# Action item:
Go through the entries below and print, exactly, the lines starting at the one with "1312x924 pixels. At" and ending at the one with "Go to next page chevron", keeping both ends and no others.

======== Record extracts

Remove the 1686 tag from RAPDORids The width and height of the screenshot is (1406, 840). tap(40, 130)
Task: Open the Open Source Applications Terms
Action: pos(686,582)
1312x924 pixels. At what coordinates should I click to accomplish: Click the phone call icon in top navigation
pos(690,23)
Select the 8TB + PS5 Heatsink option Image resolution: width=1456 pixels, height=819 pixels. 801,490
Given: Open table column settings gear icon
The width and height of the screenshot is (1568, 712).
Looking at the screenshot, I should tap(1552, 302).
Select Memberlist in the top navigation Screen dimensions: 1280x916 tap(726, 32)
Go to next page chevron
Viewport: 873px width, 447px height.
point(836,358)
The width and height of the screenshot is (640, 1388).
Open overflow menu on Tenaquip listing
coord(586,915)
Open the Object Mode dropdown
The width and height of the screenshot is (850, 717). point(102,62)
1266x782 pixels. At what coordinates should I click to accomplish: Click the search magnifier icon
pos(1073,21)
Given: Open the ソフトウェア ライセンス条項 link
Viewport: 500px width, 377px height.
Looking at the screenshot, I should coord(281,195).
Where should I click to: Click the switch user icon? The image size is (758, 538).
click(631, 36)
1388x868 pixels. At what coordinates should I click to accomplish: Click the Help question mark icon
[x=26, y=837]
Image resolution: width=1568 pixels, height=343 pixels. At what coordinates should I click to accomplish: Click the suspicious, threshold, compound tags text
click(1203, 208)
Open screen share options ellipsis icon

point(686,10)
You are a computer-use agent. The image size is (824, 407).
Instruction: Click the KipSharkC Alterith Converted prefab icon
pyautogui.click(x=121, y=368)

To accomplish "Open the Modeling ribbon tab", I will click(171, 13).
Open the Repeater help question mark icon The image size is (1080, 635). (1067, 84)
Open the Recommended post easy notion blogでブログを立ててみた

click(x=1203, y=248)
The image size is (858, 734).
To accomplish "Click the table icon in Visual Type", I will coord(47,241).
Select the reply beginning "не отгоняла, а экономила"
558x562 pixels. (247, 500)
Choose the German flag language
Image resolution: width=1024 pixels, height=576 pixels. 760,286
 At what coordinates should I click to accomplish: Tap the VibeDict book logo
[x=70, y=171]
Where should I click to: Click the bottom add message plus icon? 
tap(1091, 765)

================

# Exercise solution:
1312x924 pixels. At what coordinates should I click to accomplish: Click the phone call icon in top navigation
pos(690,23)
Select the 8TB + PS5 Heatsink option Image resolution: width=1456 pixels, height=819 pixels. 801,490
Given: Open table column settings gear icon
The width and height of the screenshot is (1568, 712).
Looking at the screenshot, I should tap(1552, 302).
Select Memberlist in the top navigation Screen dimensions: 1280x916 tap(726, 32)
Go to next page chevron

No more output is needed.